Бывшая селянка представляла городской бунт очень похожим на деревенскую драку, только масштабнее. А все оказалось спокойнее, организованнее и как-то даже страшнее. Гул сердитых голосов и звон колокола, угрюмые лица обывателей и возмущение в глазах полицейских стражей, ревущее пламя костров и черные хлопья копоти внушали женщине животный ужас.
– Эй, тетка! Ты – в красном платке!
Майрра испуганно вздрогнула, оглядываясь вокруг.

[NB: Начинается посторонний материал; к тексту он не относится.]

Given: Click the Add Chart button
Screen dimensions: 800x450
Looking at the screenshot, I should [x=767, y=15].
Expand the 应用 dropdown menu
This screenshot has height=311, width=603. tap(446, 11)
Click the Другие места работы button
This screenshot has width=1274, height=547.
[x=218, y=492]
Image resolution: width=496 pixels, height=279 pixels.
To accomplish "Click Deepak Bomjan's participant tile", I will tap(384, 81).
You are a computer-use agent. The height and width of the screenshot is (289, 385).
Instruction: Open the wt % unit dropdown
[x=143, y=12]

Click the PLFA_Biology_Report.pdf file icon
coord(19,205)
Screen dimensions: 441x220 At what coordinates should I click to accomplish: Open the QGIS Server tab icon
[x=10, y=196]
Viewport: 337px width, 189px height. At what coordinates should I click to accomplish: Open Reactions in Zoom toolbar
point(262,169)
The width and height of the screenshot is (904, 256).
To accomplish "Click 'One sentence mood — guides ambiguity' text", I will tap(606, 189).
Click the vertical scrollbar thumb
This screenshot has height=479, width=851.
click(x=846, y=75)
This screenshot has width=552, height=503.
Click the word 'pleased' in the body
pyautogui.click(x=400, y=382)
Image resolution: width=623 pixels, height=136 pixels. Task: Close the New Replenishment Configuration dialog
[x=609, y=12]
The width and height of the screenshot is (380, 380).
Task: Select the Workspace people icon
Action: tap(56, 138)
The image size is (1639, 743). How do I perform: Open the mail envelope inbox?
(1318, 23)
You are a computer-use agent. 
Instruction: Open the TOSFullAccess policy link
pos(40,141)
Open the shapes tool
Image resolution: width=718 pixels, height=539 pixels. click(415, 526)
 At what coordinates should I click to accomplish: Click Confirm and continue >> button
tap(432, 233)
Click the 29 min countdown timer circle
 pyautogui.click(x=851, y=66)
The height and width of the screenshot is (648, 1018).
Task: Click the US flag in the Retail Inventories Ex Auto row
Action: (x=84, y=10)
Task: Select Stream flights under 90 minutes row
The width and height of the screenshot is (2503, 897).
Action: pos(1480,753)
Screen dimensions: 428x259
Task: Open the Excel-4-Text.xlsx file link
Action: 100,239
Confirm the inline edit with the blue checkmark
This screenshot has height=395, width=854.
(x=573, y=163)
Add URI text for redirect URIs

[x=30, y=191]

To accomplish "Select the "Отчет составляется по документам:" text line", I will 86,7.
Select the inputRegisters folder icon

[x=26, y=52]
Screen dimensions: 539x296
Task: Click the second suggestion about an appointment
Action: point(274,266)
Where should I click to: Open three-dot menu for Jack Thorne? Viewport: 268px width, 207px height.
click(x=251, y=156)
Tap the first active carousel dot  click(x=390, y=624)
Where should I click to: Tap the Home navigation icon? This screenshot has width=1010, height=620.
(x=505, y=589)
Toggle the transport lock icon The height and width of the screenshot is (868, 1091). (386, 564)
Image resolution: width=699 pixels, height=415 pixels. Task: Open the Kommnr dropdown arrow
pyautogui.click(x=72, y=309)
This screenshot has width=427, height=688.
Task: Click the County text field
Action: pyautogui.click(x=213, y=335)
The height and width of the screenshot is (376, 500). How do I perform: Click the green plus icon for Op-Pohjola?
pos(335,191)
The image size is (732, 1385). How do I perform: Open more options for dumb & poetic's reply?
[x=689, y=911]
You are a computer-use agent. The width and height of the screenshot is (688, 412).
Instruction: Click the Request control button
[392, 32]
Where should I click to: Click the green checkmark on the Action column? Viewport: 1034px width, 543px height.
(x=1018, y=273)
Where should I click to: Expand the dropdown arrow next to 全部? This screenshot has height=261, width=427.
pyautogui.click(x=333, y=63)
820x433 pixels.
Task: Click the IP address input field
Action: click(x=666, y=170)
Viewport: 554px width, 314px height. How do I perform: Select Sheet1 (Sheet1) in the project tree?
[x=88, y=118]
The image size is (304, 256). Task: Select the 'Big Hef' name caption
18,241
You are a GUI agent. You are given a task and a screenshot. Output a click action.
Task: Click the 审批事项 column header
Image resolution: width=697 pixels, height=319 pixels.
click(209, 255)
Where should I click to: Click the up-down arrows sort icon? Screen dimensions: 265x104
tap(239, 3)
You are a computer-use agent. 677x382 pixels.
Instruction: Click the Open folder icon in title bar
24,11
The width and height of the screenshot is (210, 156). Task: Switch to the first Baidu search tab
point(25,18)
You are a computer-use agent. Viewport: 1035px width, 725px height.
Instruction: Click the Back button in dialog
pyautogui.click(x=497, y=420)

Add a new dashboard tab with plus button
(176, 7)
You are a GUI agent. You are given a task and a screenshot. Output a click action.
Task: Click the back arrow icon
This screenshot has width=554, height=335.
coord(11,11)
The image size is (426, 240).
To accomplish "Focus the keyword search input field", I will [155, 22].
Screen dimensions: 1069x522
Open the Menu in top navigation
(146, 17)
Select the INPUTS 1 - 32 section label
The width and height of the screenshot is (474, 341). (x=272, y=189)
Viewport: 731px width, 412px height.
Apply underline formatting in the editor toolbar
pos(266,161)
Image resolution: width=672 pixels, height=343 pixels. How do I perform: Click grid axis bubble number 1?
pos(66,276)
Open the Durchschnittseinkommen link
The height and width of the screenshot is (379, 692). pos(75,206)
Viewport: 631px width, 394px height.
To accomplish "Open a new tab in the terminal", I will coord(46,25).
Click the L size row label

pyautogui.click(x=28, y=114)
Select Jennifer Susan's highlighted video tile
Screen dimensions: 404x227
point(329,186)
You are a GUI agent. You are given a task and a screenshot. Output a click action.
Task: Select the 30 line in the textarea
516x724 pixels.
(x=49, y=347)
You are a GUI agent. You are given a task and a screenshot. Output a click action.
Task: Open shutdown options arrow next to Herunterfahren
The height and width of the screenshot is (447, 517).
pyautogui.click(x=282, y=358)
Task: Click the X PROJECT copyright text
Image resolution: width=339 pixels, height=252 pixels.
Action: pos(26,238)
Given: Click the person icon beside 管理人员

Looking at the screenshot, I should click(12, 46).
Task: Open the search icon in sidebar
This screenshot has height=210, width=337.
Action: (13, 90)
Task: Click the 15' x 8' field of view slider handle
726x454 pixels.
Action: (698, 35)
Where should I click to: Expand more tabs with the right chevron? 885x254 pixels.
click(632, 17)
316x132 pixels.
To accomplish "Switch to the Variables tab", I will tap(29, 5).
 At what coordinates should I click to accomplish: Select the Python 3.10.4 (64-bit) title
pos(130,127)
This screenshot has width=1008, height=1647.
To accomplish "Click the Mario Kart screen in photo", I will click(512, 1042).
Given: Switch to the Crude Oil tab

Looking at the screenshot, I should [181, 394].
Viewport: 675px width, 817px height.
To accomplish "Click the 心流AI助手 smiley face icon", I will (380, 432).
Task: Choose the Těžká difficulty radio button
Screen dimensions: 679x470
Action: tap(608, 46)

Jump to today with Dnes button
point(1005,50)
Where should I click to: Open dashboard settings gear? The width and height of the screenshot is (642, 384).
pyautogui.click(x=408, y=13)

– Да! Ты! Не стой на дороге, иди сюда!
Паренек – ровесник ее младшего сына, заживо сгоревшего в Синицах, приветливо помахал рукой. У бедняжки аж сердце зашлось – до того похож. И даже веснушки на носу. Майрру ноги сами поднесли к пареньку и его сотоварищам. Юноша протянул руку для пожатия, царапнув ладонь застарелыми мозолями.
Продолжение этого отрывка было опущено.